#### [Exercise instructions]
Output every record below exactly as it appears.

[Saved data entries]
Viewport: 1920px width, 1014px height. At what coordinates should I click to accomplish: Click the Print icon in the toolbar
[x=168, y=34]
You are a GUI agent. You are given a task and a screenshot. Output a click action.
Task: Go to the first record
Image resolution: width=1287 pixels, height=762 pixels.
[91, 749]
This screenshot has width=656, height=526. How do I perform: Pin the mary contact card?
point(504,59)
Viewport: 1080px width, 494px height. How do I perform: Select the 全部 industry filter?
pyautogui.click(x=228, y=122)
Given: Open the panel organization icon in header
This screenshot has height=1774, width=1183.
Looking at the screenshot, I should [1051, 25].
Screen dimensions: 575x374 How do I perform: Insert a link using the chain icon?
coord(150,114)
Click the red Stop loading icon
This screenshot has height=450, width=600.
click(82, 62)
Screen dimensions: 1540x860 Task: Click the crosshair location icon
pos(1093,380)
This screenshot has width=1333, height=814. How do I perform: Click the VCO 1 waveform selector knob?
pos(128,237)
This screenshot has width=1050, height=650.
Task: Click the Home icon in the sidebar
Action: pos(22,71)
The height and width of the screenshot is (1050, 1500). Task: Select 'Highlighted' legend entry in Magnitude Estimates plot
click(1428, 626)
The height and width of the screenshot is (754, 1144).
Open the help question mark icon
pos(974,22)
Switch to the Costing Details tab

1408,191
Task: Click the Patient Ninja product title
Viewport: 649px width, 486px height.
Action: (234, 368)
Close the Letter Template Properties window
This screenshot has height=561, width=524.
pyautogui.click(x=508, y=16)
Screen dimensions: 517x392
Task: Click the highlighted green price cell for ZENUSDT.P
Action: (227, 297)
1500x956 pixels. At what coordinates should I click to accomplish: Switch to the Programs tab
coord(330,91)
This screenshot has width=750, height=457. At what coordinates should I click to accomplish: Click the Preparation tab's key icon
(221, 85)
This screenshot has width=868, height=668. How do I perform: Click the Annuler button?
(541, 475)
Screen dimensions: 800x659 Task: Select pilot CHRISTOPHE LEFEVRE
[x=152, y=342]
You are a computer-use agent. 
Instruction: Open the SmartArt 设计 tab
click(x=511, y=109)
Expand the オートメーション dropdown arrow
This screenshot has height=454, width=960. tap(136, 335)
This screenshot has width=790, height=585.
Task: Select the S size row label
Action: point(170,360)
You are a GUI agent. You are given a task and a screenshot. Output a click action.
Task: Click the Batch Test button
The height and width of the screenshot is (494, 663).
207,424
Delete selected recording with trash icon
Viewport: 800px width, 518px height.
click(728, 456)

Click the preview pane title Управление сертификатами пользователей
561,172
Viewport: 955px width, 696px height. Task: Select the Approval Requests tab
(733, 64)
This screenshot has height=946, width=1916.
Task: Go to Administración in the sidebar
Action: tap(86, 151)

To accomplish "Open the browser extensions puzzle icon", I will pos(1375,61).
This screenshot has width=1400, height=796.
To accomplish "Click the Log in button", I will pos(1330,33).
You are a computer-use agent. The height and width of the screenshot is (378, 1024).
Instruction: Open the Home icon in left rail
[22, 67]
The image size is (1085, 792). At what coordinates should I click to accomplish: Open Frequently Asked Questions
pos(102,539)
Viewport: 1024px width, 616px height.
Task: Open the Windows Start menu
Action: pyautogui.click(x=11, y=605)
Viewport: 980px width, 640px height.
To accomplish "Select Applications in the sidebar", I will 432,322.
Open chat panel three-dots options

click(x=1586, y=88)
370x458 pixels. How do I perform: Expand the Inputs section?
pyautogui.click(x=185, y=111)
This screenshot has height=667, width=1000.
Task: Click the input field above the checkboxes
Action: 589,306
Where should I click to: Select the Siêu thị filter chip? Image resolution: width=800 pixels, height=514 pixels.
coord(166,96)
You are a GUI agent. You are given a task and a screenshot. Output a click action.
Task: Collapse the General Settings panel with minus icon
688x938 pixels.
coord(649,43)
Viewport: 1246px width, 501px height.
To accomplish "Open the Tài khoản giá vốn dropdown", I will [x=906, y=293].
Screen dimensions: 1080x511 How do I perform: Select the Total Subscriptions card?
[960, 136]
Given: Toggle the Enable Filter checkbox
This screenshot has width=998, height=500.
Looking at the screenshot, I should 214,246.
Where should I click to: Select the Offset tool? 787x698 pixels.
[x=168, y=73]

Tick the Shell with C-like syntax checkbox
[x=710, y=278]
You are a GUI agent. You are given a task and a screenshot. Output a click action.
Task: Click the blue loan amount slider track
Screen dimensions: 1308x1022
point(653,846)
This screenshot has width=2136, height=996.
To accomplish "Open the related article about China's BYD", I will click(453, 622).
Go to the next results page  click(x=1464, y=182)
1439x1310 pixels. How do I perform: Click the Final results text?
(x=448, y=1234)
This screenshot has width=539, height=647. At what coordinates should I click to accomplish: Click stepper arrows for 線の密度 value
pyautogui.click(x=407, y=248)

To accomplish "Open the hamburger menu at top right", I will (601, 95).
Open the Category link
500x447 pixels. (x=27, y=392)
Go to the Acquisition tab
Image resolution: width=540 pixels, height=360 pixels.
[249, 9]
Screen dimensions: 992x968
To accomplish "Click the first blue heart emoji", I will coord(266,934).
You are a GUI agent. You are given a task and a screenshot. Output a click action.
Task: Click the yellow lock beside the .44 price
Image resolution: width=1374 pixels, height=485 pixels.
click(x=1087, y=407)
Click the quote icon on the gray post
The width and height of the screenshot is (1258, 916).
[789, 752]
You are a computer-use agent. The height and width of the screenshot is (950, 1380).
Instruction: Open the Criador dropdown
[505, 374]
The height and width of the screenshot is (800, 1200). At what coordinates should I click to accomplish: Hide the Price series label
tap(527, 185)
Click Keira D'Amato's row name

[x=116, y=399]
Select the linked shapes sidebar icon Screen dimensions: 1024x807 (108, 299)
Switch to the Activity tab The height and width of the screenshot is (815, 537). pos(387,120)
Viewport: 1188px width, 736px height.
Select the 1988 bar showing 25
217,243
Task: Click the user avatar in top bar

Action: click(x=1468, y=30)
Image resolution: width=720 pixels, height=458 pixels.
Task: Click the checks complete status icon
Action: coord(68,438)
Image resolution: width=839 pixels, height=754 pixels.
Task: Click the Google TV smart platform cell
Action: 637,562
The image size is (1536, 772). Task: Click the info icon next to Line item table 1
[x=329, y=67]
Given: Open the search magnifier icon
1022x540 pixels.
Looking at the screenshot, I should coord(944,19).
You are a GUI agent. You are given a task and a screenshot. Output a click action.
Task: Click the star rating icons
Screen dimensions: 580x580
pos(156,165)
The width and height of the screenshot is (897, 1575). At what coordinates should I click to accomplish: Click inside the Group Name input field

#### [Exercise result]
Viewport: 1920px width, 1014px height. At what coordinates should I click to accomplish: Click the Print icon in the toolbar
[x=168, y=34]
You are a GUI agent. You are given a task and a screenshot. Output a click action.
Task: Go to the first record
Image resolution: width=1287 pixels, height=762 pixels.
[91, 749]
This screenshot has width=656, height=526. How do I perform: Pin the mary contact card?
point(504,59)
Viewport: 1080px width, 494px height. How do I perform: Select the 全部 industry filter?
pyautogui.click(x=228, y=122)
Given: Open the panel organization icon in header
This screenshot has height=1774, width=1183.
Looking at the screenshot, I should [1051, 25].
Screen dimensions: 575x374 How do I perform: Insert a link using the chain icon?
coord(150,114)
Click the red Stop loading icon
This screenshot has height=450, width=600.
click(82, 62)
Screen dimensions: 1540x860 Task: Click the crosshair location icon
pos(1093,380)
This screenshot has width=1333, height=814. How do I perform: Click the VCO 1 waveform selector knob?
pos(128,237)
This screenshot has width=1050, height=650.
Task: Click the Home icon in the sidebar
Action: pos(22,71)
The height and width of the screenshot is (1050, 1500). Task: Select 'Highlighted' legend entry in Magnitude Estimates plot
click(1428, 626)
The height and width of the screenshot is (754, 1144).
Open the help question mark icon
pos(974,22)
Switch to the Costing Details tab

1408,191
Task: Click the Patient Ninja product title
Viewport: 649px width, 486px height.
Action: (234, 368)
Close the Letter Template Properties window
This screenshot has height=561, width=524.
pyautogui.click(x=508, y=16)
Screen dimensions: 517x392
Task: Click the highlighted green price cell for ZENUSDT.P
Action: (227, 297)
1500x956 pixels. At what coordinates should I click to accomplish: Switch to the Programs tab
coord(330,91)
This screenshot has width=750, height=457. At what coordinates should I click to accomplish: Click the Preparation tab's key icon
(221, 85)
This screenshot has width=868, height=668. How do I perform: Click the Annuler button?
(541, 475)
Screen dimensions: 800x659 Task: Select pilot CHRISTOPHE LEFEVRE
[x=152, y=342]
You are a computer-use agent. 
Instruction: Open the SmartArt 设计 tab
click(x=511, y=109)
Expand the オートメーション dropdown arrow
This screenshot has height=454, width=960. tap(136, 335)
This screenshot has width=790, height=585.
Task: Select the S size row label
Action: point(170,360)
You are a GUI agent. You are given a task and a screenshot. Output a click action.
Task: Click the Batch Test button
The height and width of the screenshot is (494, 663).
207,424
Delete selected recording with trash icon
Viewport: 800px width, 518px height.
click(728, 456)

Click the preview pane title Управление сертификатами пользователей
561,172
Viewport: 955px width, 696px height. Task: Select the Approval Requests tab
(733, 64)
This screenshot has height=946, width=1916.
Task: Go to Administración in the sidebar
Action: tap(86, 151)

To accomplish "Open the browser extensions puzzle icon", I will pos(1375,61).
This screenshot has width=1400, height=796.
To accomplish "Click the Log in button", I will pos(1330,33).
You are a computer-use agent. The height and width of the screenshot is (378, 1024).
Instruction: Open the Home icon in left rail
[22, 67]
The image size is (1085, 792). At what coordinates should I click to accomplish: Open Frequently Asked Questions
pos(102,539)
Viewport: 1024px width, 616px height.
Task: Open the Windows Start menu
Action: pyautogui.click(x=11, y=605)
Viewport: 980px width, 640px height.
To accomplish "Select Applications in the sidebar", I will 432,322.
Open chat panel three-dots options

click(x=1586, y=88)
370x458 pixels. How do I perform: Expand the Inputs section?
pyautogui.click(x=185, y=111)
This screenshot has height=667, width=1000.
Task: Click the input field above the checkboxes
Action: 589,306
Where should I click to: Select the Siêu thị filter chip? Image resolution: width=800 pixels, height=514 pixels.
coord(166,96)
You are a GUI agent. You are given a task and a screenshot. Output a click action.
Task: Collapse the General Settings panel with minus icon
688x938 pixels.
coord(649,43)
Viewport: 1246px width, 501px height.
To accomplish "Open the Tài khoản giá vốn dropdown", I will [x=906, y=293].
Screen dimensions: 1080x511 How do I perform: Select the Total Subscriptions card?
[960, 136]
Given: Toggle the Enable Filter checkbox
This screenshot has width=998, height=500.
Looking at the screenshot, I should 214,246.
Where should I click to: Select the Offset tool? 787x698 pixels.
[x=168, y=73]

Tick the Shell with C-like syntax checkbox
[x=710, y=278]
You are a GUI agent. You are given a task and a screenshot. Output a click action.
Task: Click the blue loan amount slider track
Screen dimensions: 1308x1022
point(653,846)
This screenshot has width=2136, height=996.
To accomplish "Open the related article about China's BYD", I will click(453, 622).
Go to the next results page  click(x=1464, y=182)
1439x1310 pixels. How do I perform: Click the Final results text?
(x=448, y=1234)
This screenshot has width=539, height=647. At what coordinates should I click to accomplish: Click stepper arrows for 線の密度 value
pyautogui.click(x=407, y=248)

To accomplish "Open the hamburger menu at top right", I will (601, 95).
Open the Category link
500x447 pixels. (x=27, y=392)
Go to the Acquisition tab
Image resolution: width=540 pixels, height=360 pixels.
[249, 9]
Screen dimensions: 992x968
To accomplish "Click the first blue heart emoji", I will coord(266,934).
You are a GUI agent. You are given a task and a screenshot. Output a click action.
Task: Click the yellow lock beside the .44 price
Image resolution: width=1374 pixels, height=485 pixels.
click(x=1087, y=407)
Click the quote icon on the gray post
The width and height of the screenshot is (1258, 916).
[789, 752]
You are a computer-use agent. The height and width of the screenshot is (950, 1380).
Instruction: Open the Criador dropdown
[505, 374]
The height and width of the screenshot is (800, 1200). At what coordinates should I click to accomplish: Hide the Price series label
tap(527, 185)
Click Keira D'Amato's row name

[x=116, y=399]
Select the linked shapes sidebar icon Screen dimensions: 1024x807 (108, 299)
Switch to the Activity tab The height and width of the screenshot is (815, 537). pos(387,120)
Viewport: 1188px width, 736px height.
Select the 1988 bar showing 25
217,243
Task: Click the user avatar in top bar

Action: click(x=1468, y=30)
Image resolution: width=720 pixels, height=458 pixels.
Task: Click the checks complete status icon
Action: coord(68,438)
Image resolution: width=839 pixels, height=754 pixels.
Task: Click the Google TV smart platform cell
Action: 637,562
The image size is (1536, 772). Task: Click the info icon next to Line item table 1
[x=329, y=67]
Given: Open the search magnifier icon
1022x540 pixels.
Looking at the screenshot, I should coord(944,19).
You are a GUI agent. You are given a task and a screenshot. Output a click action.
Task: Click the star rating icons
Screen dimensions: 580x580
pos(156,165)
The width and height of the screenshot is (897, 1575). At what coordinates should I click to accomplish: Click inside the Group Name input field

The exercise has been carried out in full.